In the U.S., mass production of locks began around 1840.

The Eureka, was a combination lock used for a bank vault used in the U.S. Treasury Department in the 19th century. Its dial had a combination of letters and numbers with 1,073,741,824 possible combinations.

Movie depictions of picking locks with bobby pins are grossly inaccurate.

A parrot in England picked a lock in November of 2014. The parrot was named Magic, and escaped from his cage and then the car in which he was being transported.

In the 16th century, Russian Tsar Ivan Vasilyevich, locked his wife in her room when he went to war.

King Louis XVI was an avid forger of locks and keys. He had a forge in his Versailles apartments and was mentored by professional locksmith Francois Gamain who later betrayed him during the French Revolution.

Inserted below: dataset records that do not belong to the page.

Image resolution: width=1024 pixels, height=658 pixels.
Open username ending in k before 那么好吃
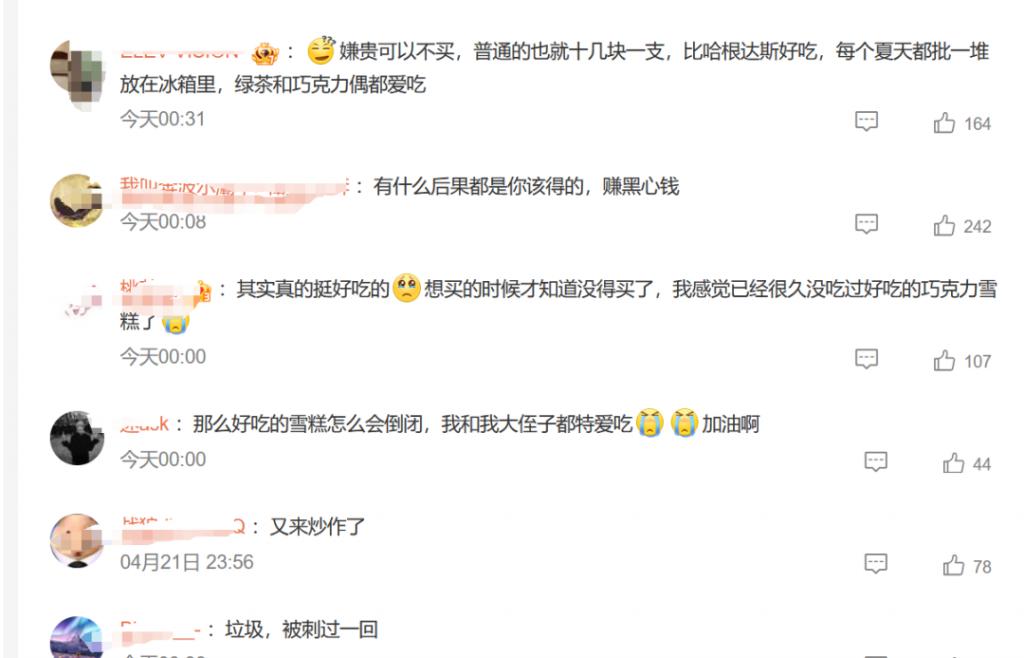click(144, 424)
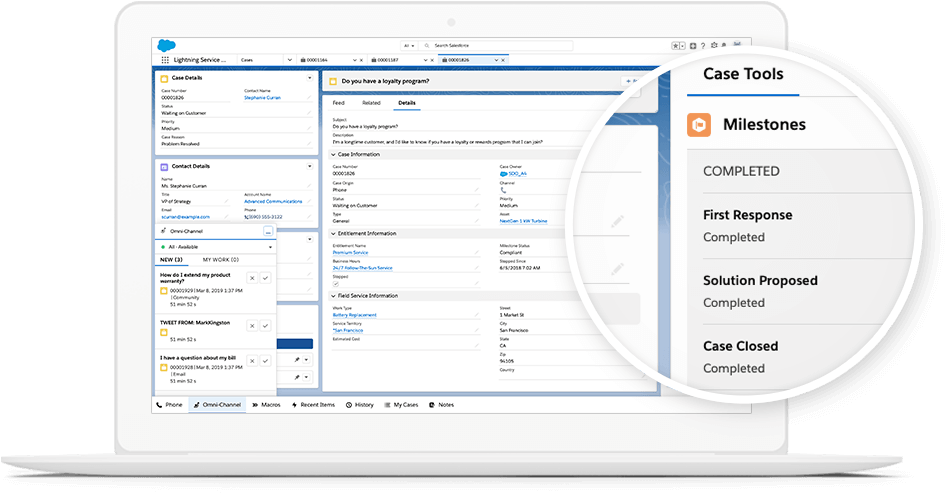Open Notes in the utility bar
The image size is (945, 493).
(442, 405)
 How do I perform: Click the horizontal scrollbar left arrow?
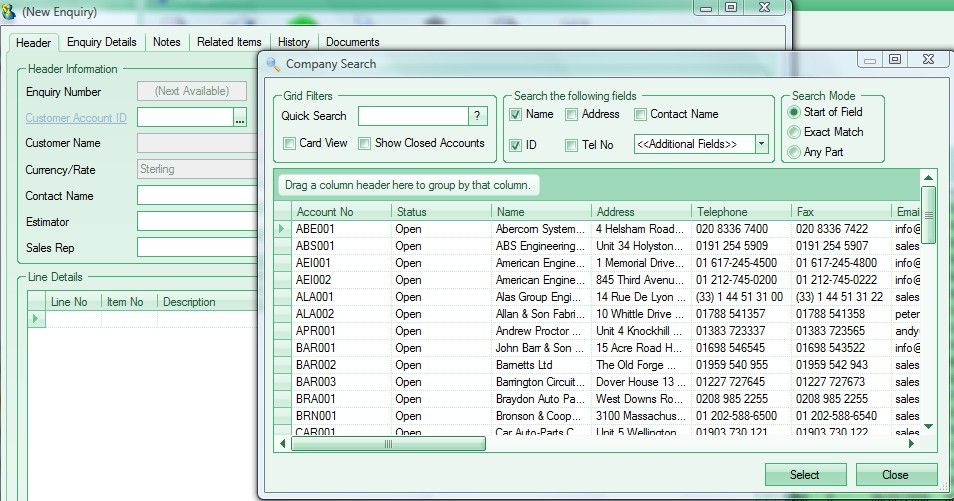coord(283,443)
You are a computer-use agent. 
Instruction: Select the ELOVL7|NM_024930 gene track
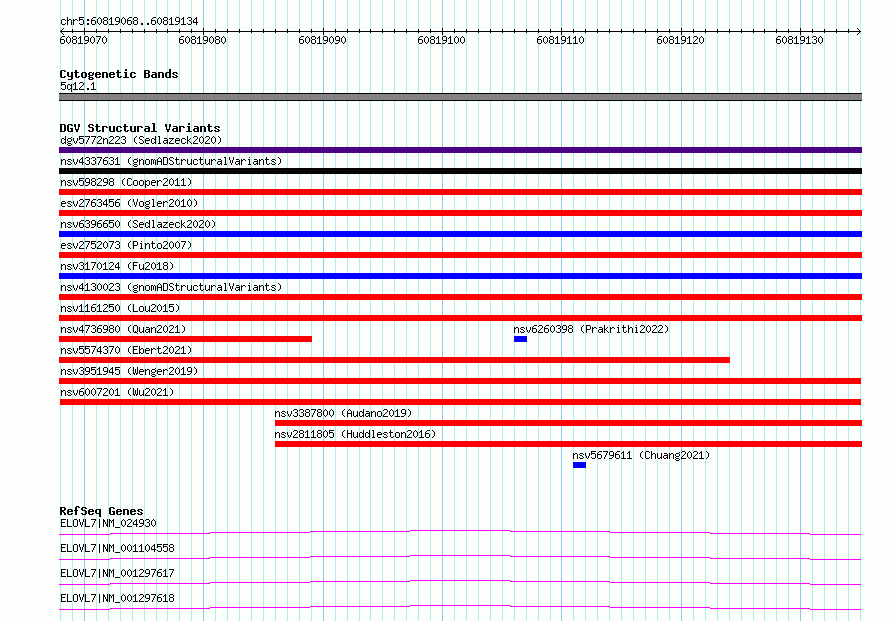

The Lock Wizard of Thuringia: Walter Schlage was given this strange name for his magic-like lock skills. The German-born inventor developed a door lock that turned lights on and off in 1909, which was about a century before this technology was widely available in the consumer market. Schlage started his own company, the popular lock manufacturer, in 1920 with a starting capital of $30, with an invented the cylindrical pin-tumbler lock.

Approximately 2,000 years after the Egyptian lock and key, ancient Romans advanced locking technology. Using steel, Romans created pin tumbler locks with steel springs. Capable of opening doors only from one side, Roman locks were far more intricate than their Egyptian predecessors. Roman locks and keys were also fashioned from iron and bronze. Historians theorize that one motivation for advancing lock technology was to keep women confined, as women of the day were often kept under lock and key.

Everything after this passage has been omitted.